## RECORDS FOR THE TASK:

• • • •

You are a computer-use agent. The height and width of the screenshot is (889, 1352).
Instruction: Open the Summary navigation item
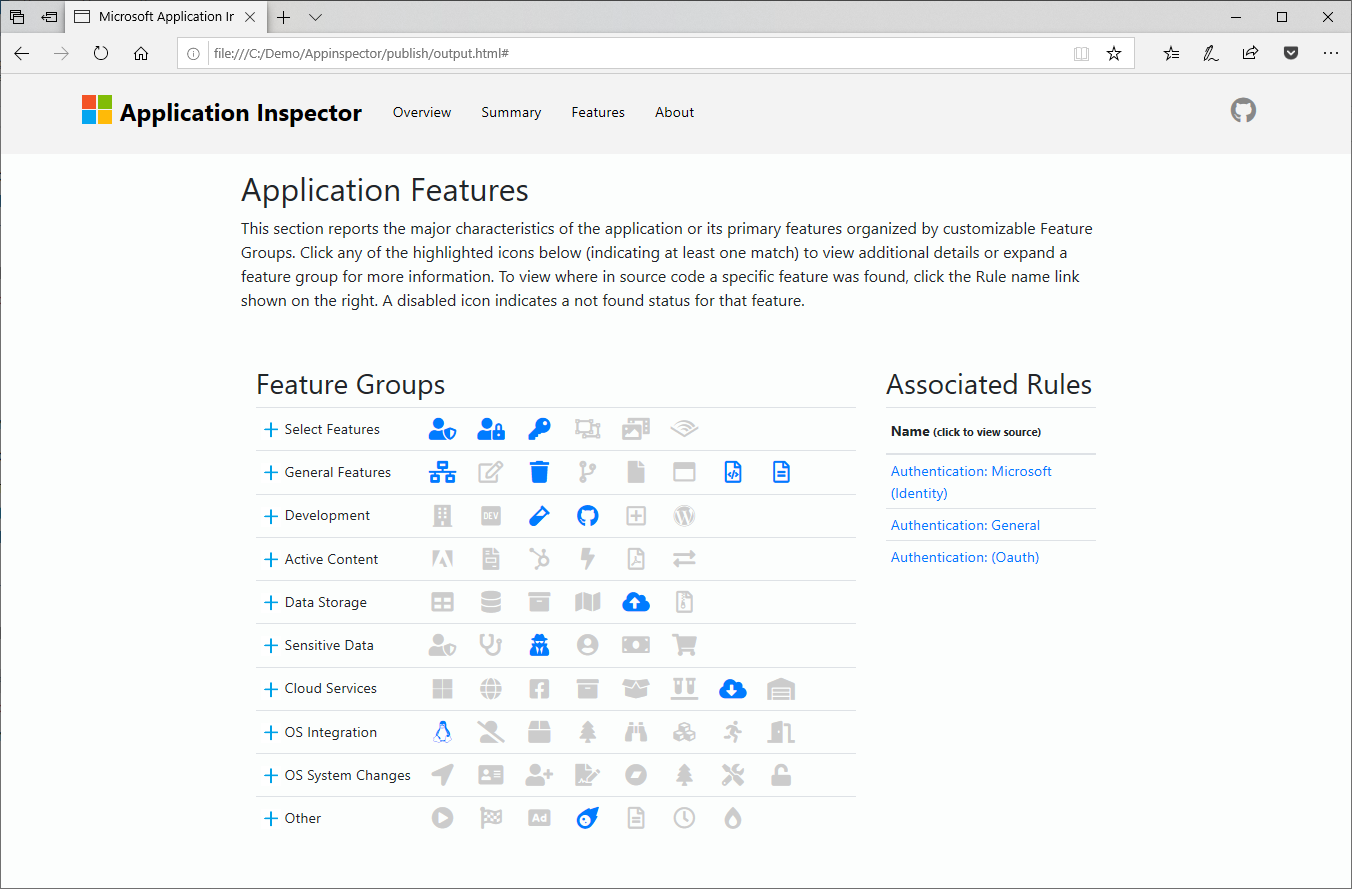(511, 112)
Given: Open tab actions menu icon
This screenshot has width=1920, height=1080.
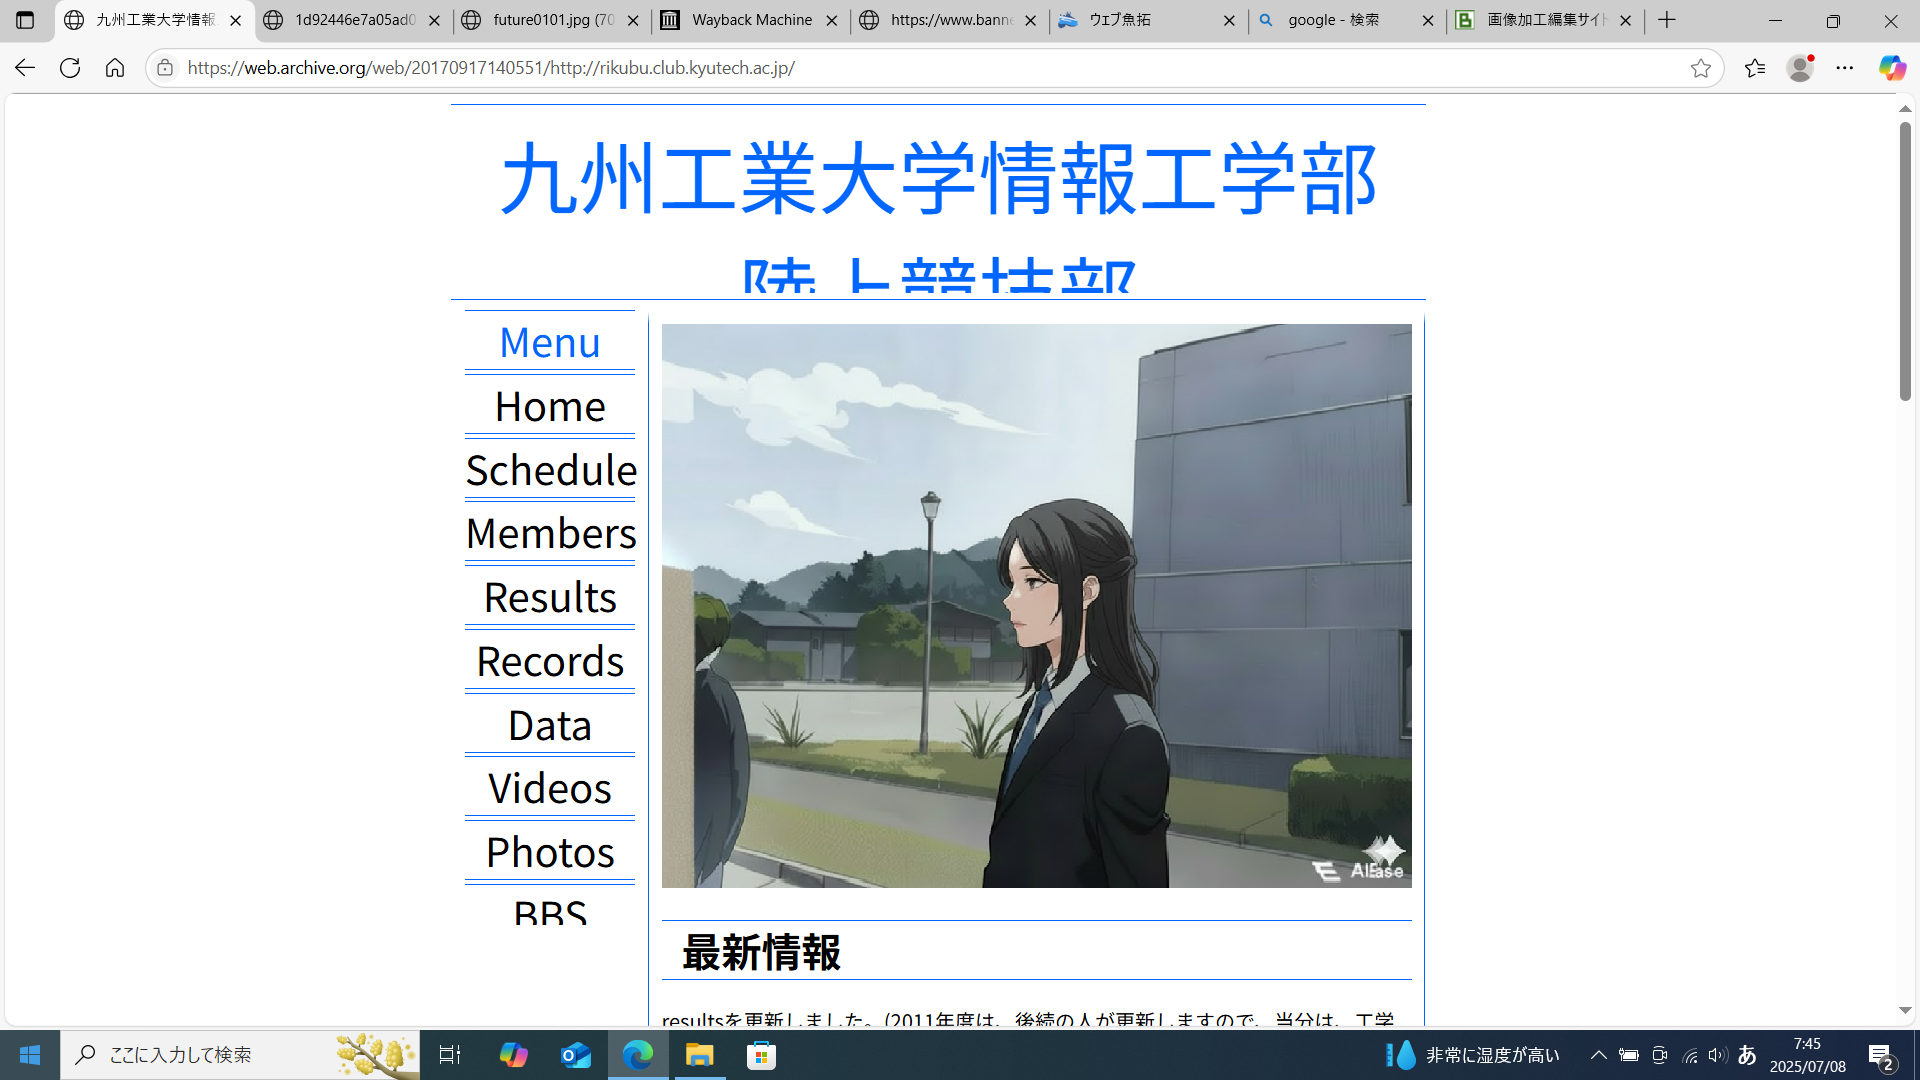Looking at the screenshot, I should [x=25, y=20].
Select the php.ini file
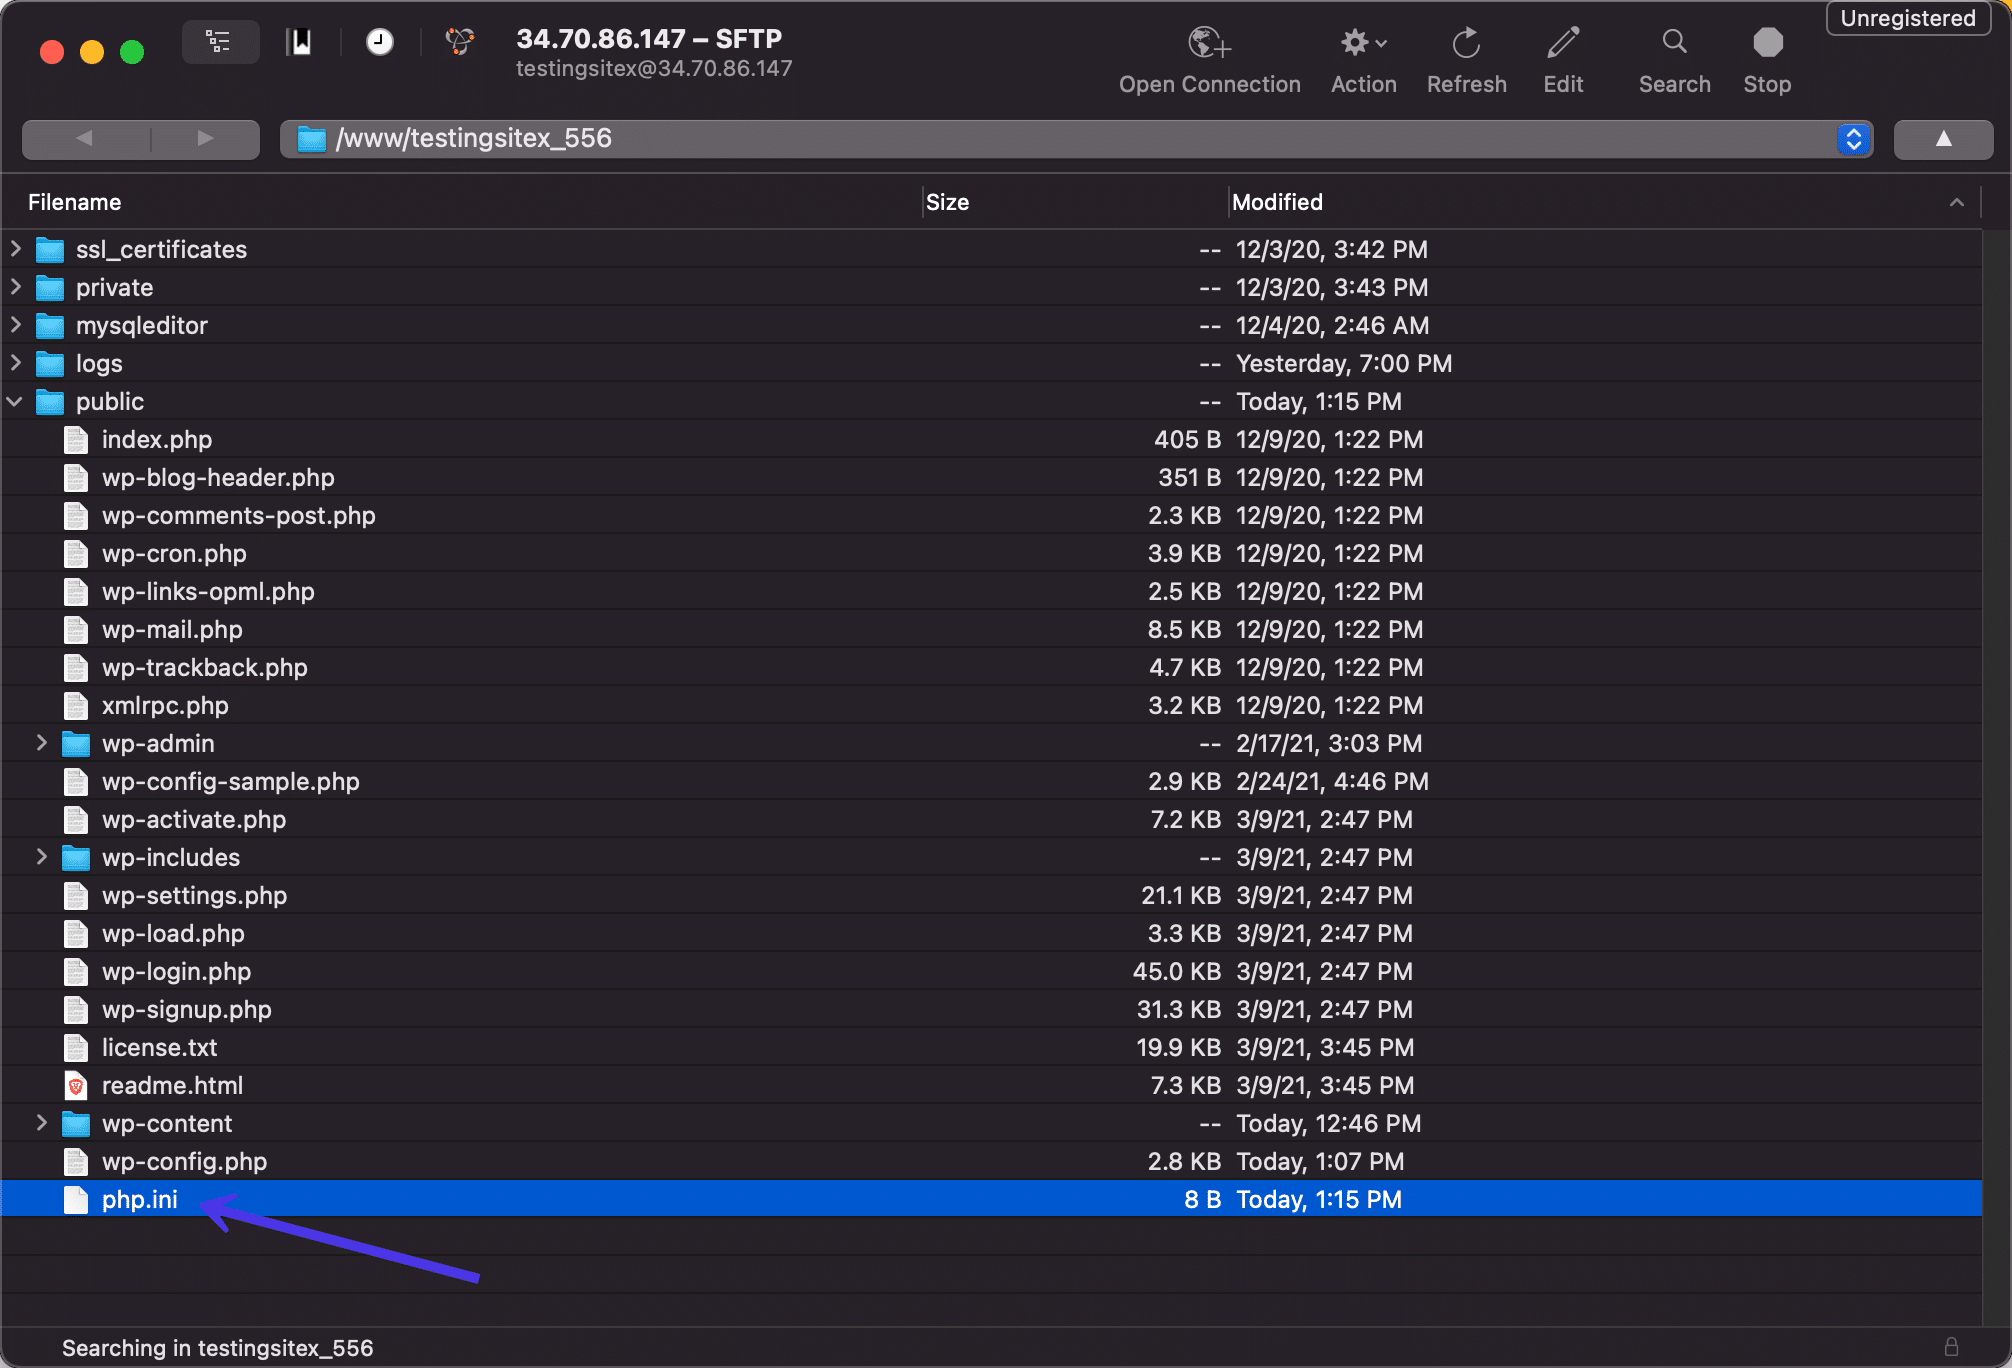 coord(137,1199)
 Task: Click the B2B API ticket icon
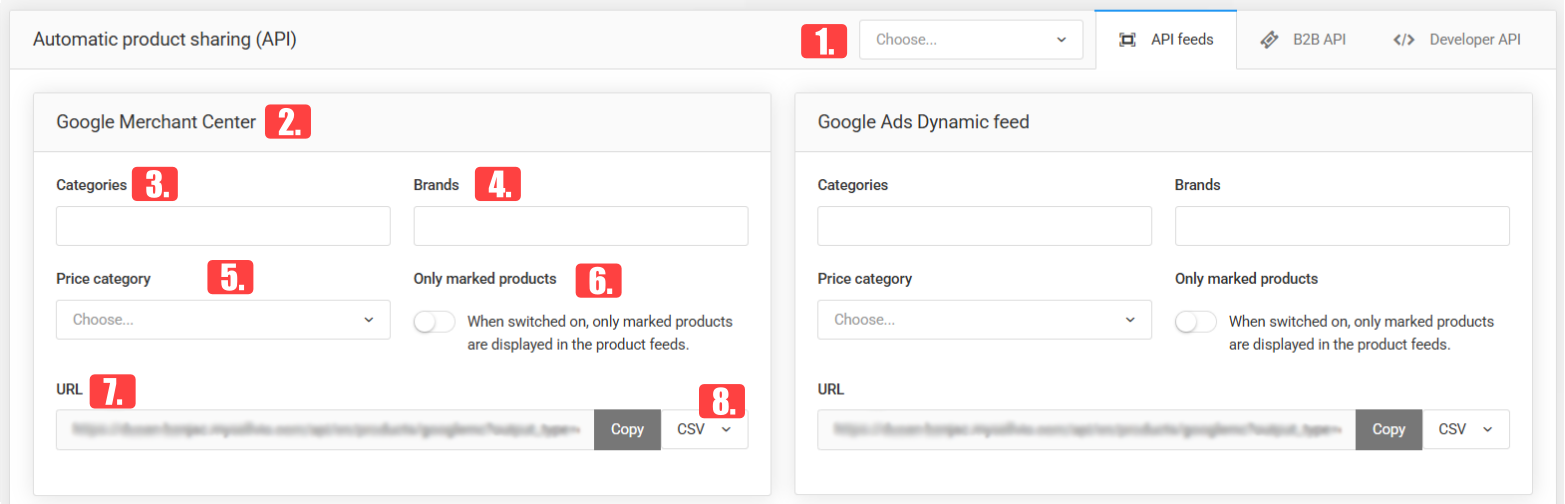pyautogui.click(x=1269, y=40)
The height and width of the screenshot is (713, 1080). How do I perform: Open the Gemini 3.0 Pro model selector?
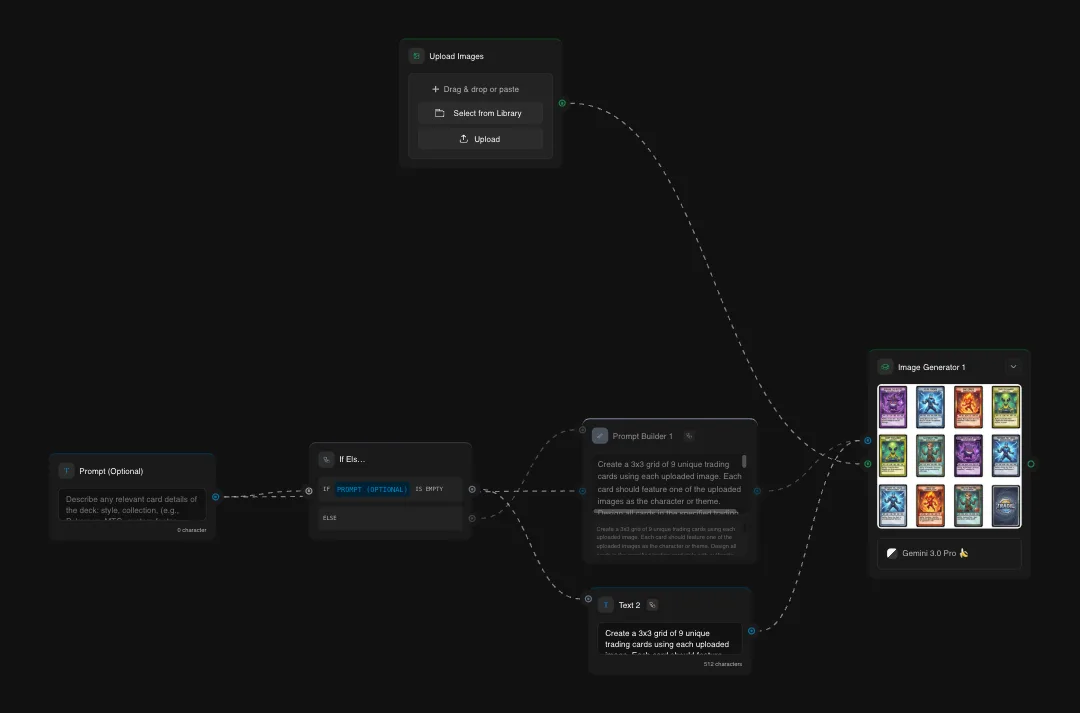948,553
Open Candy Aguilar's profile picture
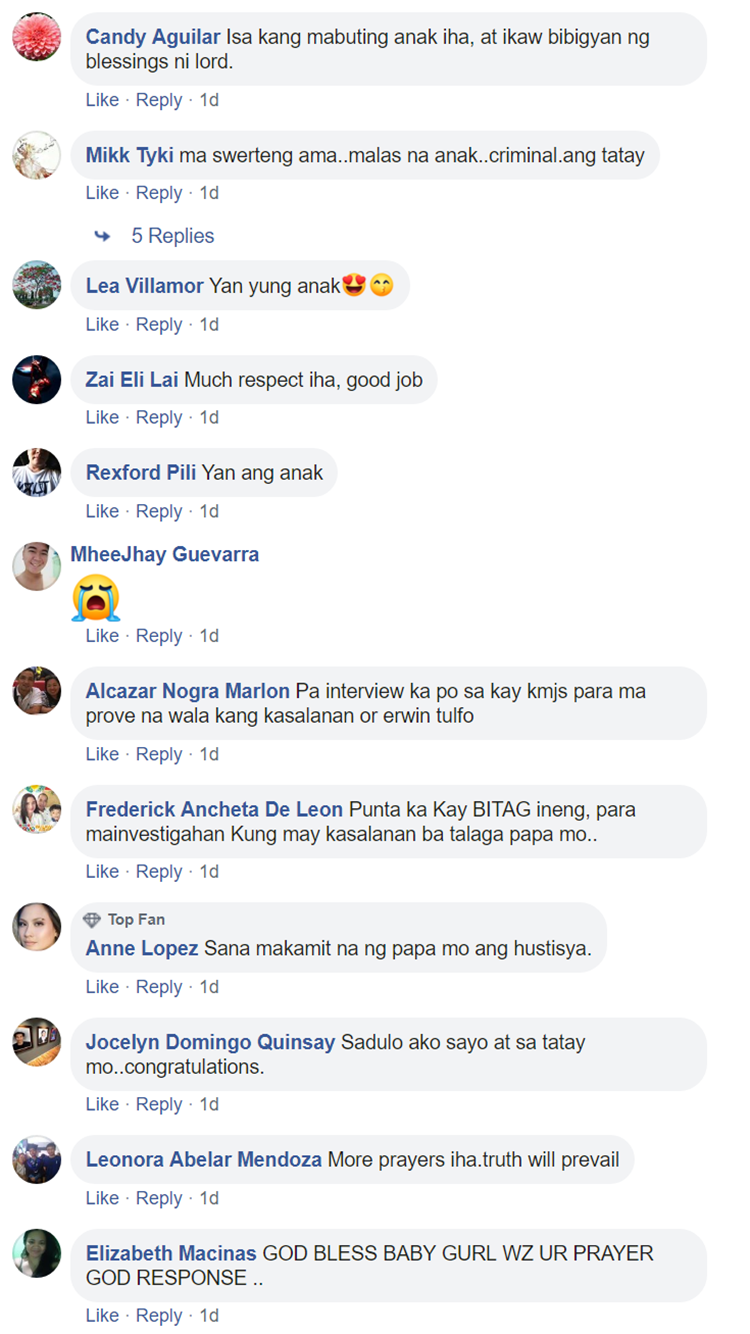 pyautogui.click(x=37, y=37)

• • • •

## WHAT NEEDS TO BE DONE:
Repeat the lines above word for word, leaving out the pictures.

## RESULT OF THIS EXERCISE:
You are a computer-use agent. The height and width of the screenshot is (889, 1352).
Instruction: Open the Summary navigation item
(511, 112)
Given: Open tab actions menu icon
This screenshot has width=1920, height=1080.
Looking at the screenshot, I should [x=25, y=20].
Select the php.ini file
 coord(137,1199)
 Task: Click the B2B API ticket icon
pyautogui.click(x=1269, y=40)
The height and width of the screenshot is (713, 1080). How do I perform: Open the Gemini 3.0 Pro model selector?
948,553
Open Candy Aguilar's profile picture
 pyautogui.click(x=37, y=37)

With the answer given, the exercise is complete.